Las primeras escenas prometen al espectador una comedia picaresca. Una madre que ha fracasado en su matrimonio, que viaja por los sitios de la diversión y del placer cosmopolitos, llevando consigo un hijo a punto de trasponer los límites de la edad crítica, y que habla de sus amigos, no de sus amigas, porque no las tiene. Aparece en la vida de los dos –la madre y el hijo– un hombre en la persona de un novelista frívolo, y se hace amigo primero del chico que de la madre. La situación está planteada. El hombre atractivo, un poco personaje de sus propias novelas y cerca de la cuarta década de su vida, se enamorará, forzosamente se enredará con la divorciada joven, que, forzosamente se inclinará a él.
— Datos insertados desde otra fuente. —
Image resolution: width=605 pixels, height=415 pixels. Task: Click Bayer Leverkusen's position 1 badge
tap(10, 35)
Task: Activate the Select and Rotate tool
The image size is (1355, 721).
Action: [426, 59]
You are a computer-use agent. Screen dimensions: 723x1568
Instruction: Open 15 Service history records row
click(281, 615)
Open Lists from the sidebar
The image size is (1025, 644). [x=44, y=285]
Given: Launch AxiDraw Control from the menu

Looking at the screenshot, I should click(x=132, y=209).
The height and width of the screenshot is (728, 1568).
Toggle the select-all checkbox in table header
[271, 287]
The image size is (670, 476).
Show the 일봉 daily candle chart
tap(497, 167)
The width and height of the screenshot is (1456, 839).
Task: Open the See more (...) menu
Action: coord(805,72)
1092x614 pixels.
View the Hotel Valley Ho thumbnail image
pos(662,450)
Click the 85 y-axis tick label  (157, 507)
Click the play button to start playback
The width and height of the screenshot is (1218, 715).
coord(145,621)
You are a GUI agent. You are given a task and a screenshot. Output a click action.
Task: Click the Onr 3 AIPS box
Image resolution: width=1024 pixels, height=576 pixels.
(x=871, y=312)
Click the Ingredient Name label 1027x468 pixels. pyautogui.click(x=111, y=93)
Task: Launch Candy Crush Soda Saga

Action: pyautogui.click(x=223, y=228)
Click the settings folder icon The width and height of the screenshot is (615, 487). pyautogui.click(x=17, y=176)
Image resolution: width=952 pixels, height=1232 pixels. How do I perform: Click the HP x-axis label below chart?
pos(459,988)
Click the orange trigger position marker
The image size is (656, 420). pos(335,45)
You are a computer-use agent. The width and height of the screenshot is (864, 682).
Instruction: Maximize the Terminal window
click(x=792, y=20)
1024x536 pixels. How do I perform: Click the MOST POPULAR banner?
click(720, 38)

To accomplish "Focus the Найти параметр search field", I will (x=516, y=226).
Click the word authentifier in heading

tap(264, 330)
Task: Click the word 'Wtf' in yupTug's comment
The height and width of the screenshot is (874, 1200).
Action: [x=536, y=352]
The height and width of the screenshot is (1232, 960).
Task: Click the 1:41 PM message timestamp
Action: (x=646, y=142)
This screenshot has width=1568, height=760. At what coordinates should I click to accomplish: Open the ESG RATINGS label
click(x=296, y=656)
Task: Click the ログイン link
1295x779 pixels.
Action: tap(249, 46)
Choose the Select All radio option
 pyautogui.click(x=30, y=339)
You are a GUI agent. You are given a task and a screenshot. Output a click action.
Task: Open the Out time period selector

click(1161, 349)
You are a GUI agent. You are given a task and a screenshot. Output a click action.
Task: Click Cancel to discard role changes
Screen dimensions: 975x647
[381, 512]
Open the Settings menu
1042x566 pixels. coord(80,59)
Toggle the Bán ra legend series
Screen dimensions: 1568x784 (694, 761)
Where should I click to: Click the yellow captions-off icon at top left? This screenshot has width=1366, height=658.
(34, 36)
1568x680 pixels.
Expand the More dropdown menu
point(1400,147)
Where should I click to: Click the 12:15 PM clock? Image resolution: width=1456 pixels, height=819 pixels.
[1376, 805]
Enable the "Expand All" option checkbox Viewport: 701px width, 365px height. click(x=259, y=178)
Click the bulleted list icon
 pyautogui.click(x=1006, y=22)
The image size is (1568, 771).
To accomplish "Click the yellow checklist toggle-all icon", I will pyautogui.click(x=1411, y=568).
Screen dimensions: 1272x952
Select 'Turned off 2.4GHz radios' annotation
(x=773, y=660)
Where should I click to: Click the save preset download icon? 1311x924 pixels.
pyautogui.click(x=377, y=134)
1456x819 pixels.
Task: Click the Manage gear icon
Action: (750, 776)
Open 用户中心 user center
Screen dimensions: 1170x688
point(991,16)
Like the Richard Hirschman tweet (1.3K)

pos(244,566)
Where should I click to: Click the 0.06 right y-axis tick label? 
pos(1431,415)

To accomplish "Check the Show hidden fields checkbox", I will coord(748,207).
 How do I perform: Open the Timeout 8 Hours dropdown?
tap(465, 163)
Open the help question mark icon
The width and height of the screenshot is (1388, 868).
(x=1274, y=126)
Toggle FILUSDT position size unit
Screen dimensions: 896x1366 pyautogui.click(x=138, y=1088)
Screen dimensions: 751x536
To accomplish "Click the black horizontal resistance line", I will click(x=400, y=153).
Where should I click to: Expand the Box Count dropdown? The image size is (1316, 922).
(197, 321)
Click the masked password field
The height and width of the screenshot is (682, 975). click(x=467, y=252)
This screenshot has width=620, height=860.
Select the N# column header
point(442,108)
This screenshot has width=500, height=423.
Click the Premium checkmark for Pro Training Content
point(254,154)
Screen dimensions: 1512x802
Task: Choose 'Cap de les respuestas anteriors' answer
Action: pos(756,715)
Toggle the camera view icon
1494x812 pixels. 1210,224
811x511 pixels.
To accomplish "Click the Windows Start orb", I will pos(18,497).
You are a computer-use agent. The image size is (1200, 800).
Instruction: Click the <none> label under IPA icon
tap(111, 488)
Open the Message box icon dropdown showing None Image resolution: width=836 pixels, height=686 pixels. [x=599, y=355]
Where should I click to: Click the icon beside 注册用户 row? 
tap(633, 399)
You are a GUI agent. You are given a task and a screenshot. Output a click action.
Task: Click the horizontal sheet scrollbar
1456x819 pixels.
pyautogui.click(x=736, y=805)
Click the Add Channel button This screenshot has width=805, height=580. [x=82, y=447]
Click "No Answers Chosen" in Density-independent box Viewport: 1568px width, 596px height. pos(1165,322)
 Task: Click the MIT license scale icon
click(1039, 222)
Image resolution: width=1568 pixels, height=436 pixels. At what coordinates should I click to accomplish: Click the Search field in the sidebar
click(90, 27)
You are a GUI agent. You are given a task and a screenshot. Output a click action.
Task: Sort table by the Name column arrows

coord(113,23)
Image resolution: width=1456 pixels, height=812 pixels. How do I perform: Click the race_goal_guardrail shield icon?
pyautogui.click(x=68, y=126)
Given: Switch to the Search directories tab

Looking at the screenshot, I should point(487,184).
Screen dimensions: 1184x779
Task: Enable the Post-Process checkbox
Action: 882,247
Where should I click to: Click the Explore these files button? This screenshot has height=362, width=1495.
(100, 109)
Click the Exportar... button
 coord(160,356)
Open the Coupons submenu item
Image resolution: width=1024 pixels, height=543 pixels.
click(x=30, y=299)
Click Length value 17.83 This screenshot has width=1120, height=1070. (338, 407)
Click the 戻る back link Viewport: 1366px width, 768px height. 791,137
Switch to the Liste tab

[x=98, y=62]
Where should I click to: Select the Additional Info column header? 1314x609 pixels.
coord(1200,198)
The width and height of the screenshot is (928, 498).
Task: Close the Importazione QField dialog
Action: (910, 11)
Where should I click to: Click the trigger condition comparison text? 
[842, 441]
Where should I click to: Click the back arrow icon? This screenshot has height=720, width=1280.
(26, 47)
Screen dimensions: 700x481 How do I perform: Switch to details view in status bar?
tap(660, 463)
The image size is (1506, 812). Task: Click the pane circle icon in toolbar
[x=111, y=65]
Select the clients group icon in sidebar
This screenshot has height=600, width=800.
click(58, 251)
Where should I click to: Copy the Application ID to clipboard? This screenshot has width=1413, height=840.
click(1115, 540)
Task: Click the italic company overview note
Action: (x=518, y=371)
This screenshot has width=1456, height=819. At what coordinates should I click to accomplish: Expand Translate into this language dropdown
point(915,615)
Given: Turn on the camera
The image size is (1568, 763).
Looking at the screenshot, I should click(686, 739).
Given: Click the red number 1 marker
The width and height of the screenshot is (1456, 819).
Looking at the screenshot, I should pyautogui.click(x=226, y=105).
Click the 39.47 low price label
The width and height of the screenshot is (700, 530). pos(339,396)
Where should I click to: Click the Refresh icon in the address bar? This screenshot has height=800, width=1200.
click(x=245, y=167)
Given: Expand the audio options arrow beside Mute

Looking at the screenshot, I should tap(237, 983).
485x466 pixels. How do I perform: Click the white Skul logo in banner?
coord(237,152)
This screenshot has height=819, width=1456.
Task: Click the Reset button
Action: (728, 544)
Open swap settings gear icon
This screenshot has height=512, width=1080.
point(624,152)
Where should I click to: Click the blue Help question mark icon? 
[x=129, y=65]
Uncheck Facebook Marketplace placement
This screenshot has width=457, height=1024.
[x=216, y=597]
El chico ha vivido cerca de las faldas maternas, lee a Bergson y al anticuado Wilde, y hace versos, que le muestra tímido al novelista, amigo suyo tolerante por las relaciones que ya sostiene con la madre. La figura del novelista poco a poco se hace humana. Es buena creación de un buen autor. ¿A dónde iremos a parar? La acción desemboca a un segundo acto melodramático de técnica corriente, durante el que el muchacho se entera de las relaciones de su madre con el novelista. El espectador está sobre ascuas. La revelación anonada al muchacho y... lo conduce a una delación de sus sentimientos: está enamorado del amante de su madre y profundamente celoso. ¿Cosas de los diecisiete años? El autor no puede haberse limitado a una simple exposición de hechos o situaciones que pueden ser frecuentes en casos de adolescentes que crecen al buen tun tun, sin la disciplina del hogar y expuestos a los vaivenes de las pasiones de los extraños que los rodean. El personaje del novelista reacciona simplemente como un hombre normal. Comprende al muchacho y decide alejarse, como cualquier personaje de sus novelas, organizándose un largo viaje. El adolescente –al fin y al cabo, cuando está a punto de que el autor escriba la palabra "telón" –tiene diecisiete años–, abraza a su madre dejando correr el llanto de angustia, y la madre, al parecer, encuentra en ese abrazo al hijo tierno y alucinado que no supo ver crecer. ¿El hijo abraza a su madre o a su rival? No lo sabemos. El telón ha separado un mundo de ficción de este otro en el que vivimos los espectadores, también cargado de problemas que enchinan la piel.
La pieza de Vanden Bergue interesa por el tema, pero probablemente está mal construida. El segundo acto, en la casa del novelista, es de melodrama corriente. El primero, de largas y labrínticas exposiciones, está construido con habilidad. El tercero, el mejor de los tres.
El personaje del adolescente es el más importante de la obra. El joven actor Guillermo Herrera está en la edad precisa, pero no cuenta con los recursos para darle positiva humanidad. Lo dice, lo mueve mucho –Aceves tiene la manía de no dejar quietos a sus personajes– y lo llora demasiado. Detrás de tantas lágrimas el espectador no ve nunca lo que hay en la mirada del joven personaje. Hay galanes el en teatro que deben ser interpretados por actores maduros. Ya lo dice un refrán teatral: eso... es más viejo que un galán joven. Emperatriz Carvajal está en gran actriz, no obstante lo superficial de su personaje. Pero la sorpresa la da el comediante argentino Carlos Cores, que vuelve a nosotros convertido en un gran primer actor, centrado en su arte, vertical en su actuación, ponderado y profundo, claro y responsable y, en este caso, tan equilibrado, que convierte en noble y generoso un personaje que en otro actor menos maduro resultaría hueco y deleznable. La escenografía, de Julio Prieto resulta con habilidad y buen gusto.